# Descrição da tarefa
Reescreva os dados desde o início até a linha que contém "coord(110,361)", inclusive, substituindo "dropdown" por "menu" e mantendo todo o resto inalterado. Não inclua as imagens na resposta.

# Dados da tarefa
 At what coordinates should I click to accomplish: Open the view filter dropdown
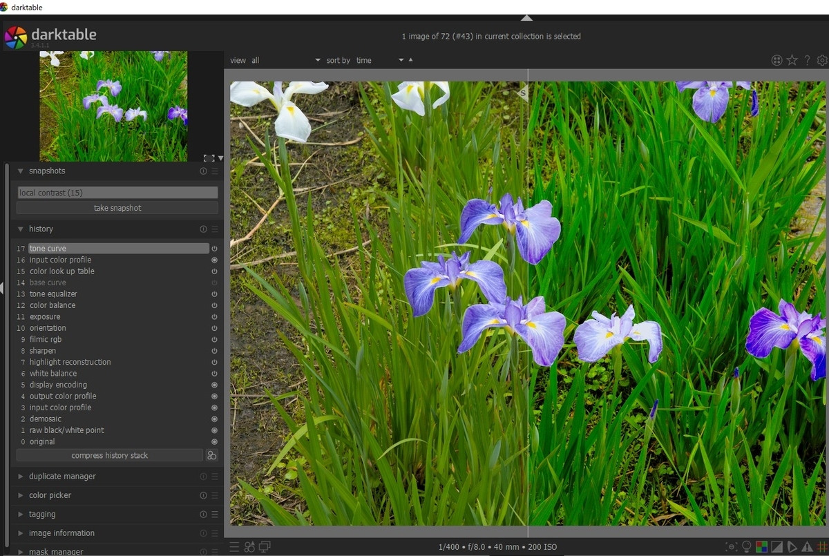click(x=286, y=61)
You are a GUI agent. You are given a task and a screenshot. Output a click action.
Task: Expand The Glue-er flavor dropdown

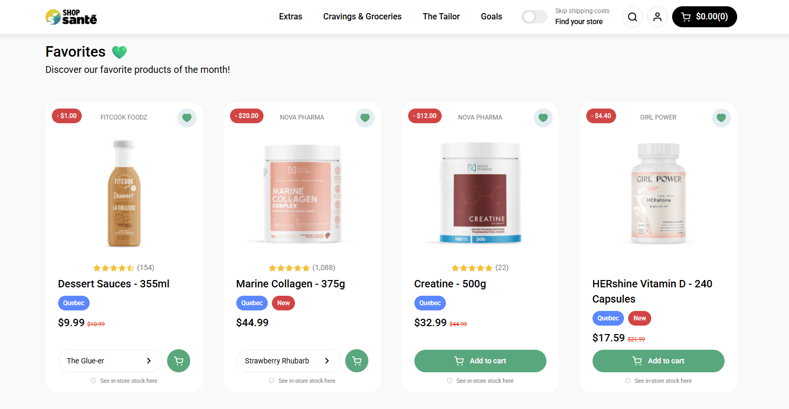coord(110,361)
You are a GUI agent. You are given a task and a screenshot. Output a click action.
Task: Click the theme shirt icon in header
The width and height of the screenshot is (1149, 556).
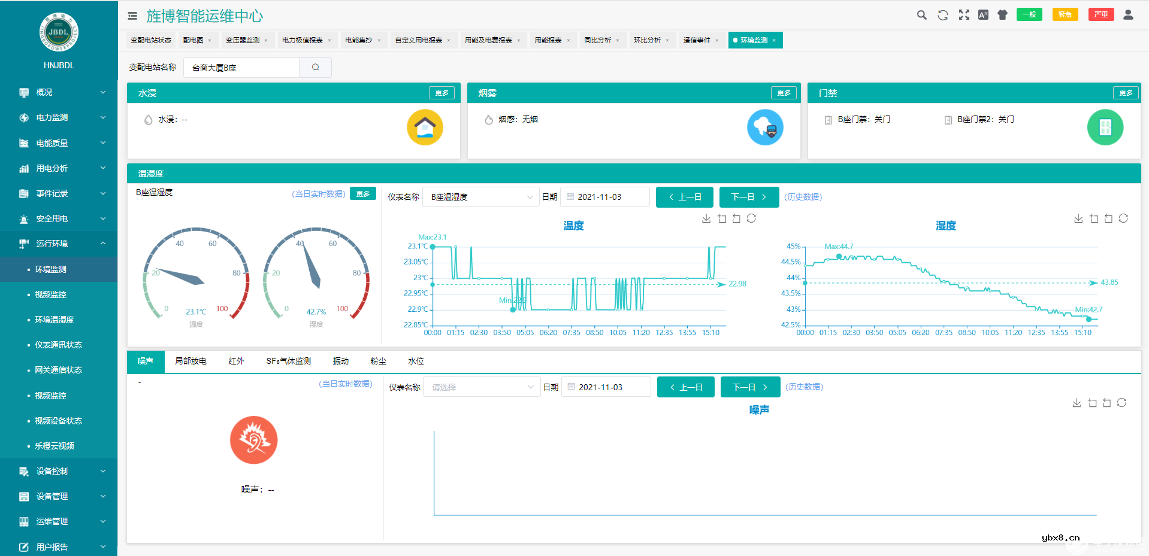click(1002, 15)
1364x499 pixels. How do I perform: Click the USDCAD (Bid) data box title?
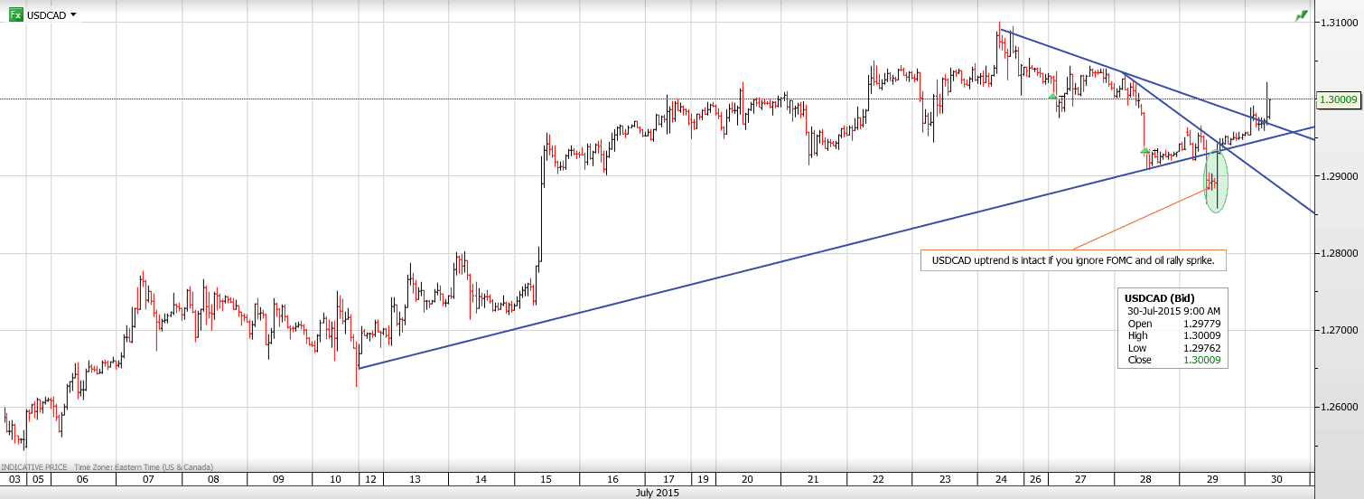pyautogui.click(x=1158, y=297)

# Resolução comentada
 At what coordinates should I click to accomplish: Open the view filter menu
click(x=286, y=61)
You are a GUI agent. You are given a task and a screenshot. Output a click action.
Task: Expand The Glue-er flavor menu

coord(110,361)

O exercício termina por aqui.